**EXERCISE GOAL**
Go to the line holding "Open the 文件(F) menu" in the data below. Return it and each line after it through the last, exactly, and skip the pictures.

[[ DATASET RECORDS open ]]

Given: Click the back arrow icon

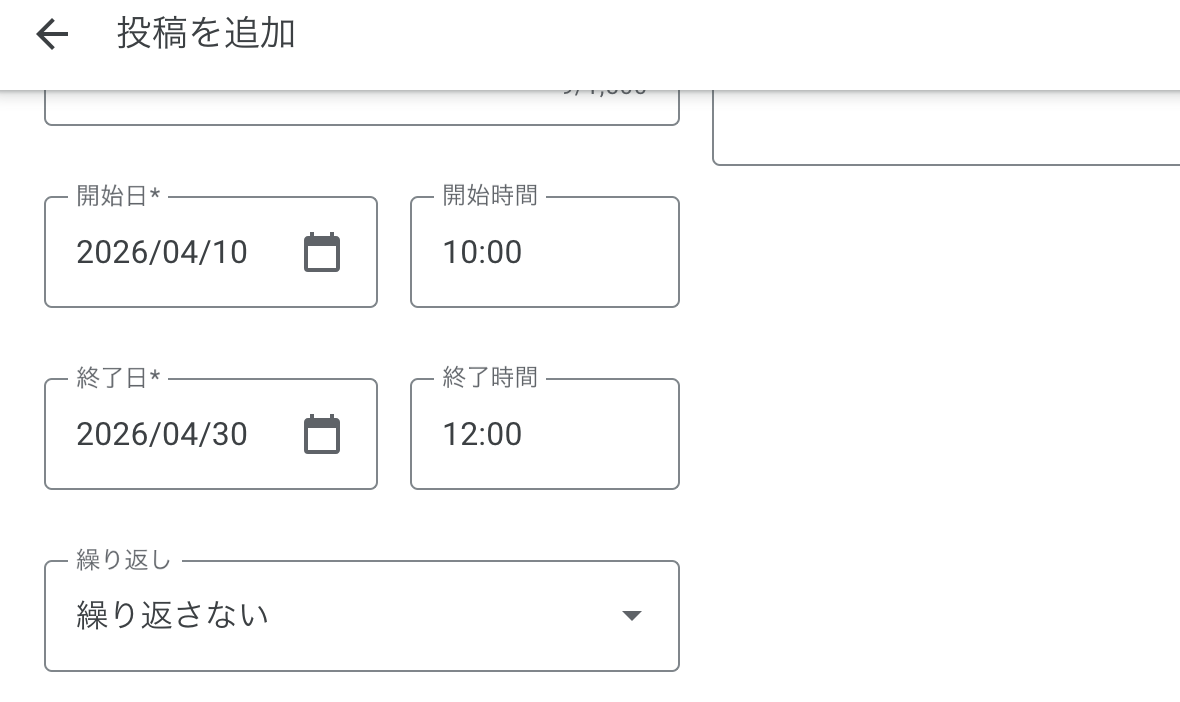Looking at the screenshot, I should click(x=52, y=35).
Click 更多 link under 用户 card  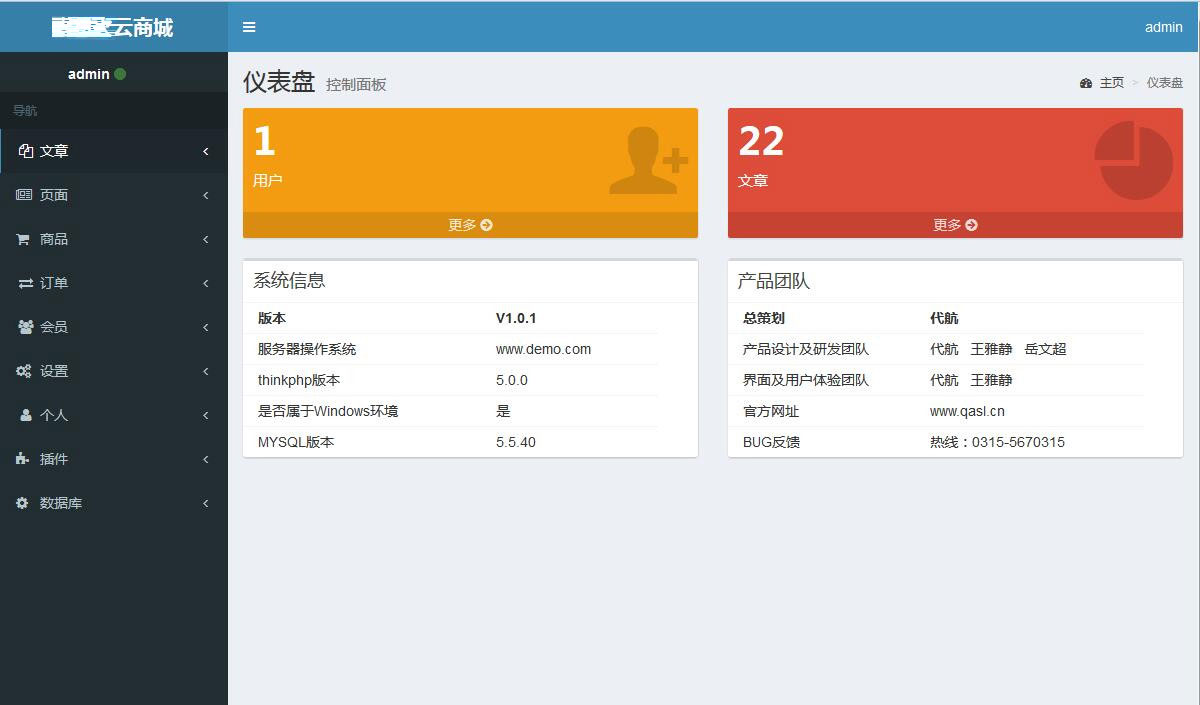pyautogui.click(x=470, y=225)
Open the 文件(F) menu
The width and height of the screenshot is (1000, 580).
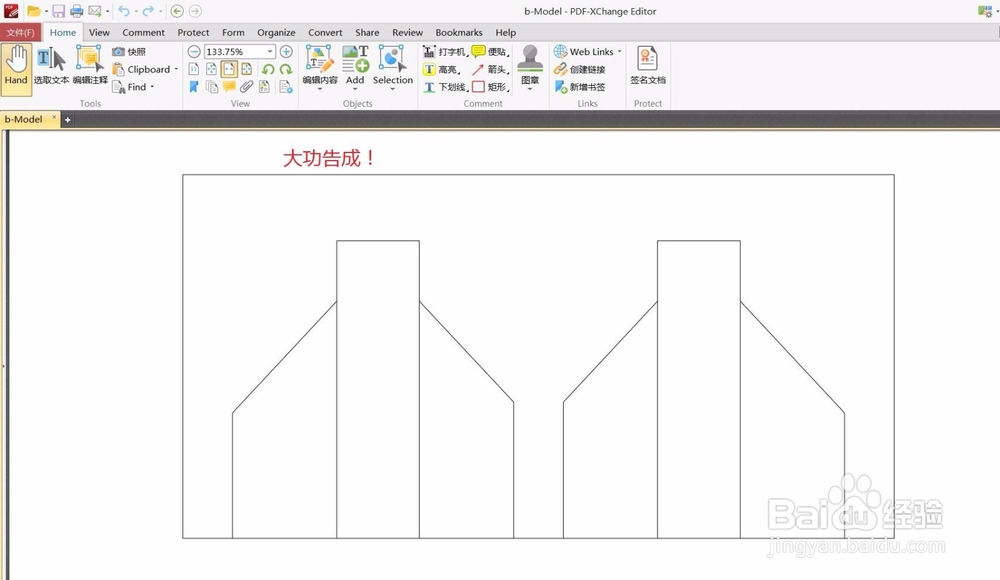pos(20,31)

[[ DATASET RECORDS closed ]]

**COMPLETED EXERCISE**
Open the 文件(F) menu
The width and height of the screenshot is (1000, 580).
pos(20,31)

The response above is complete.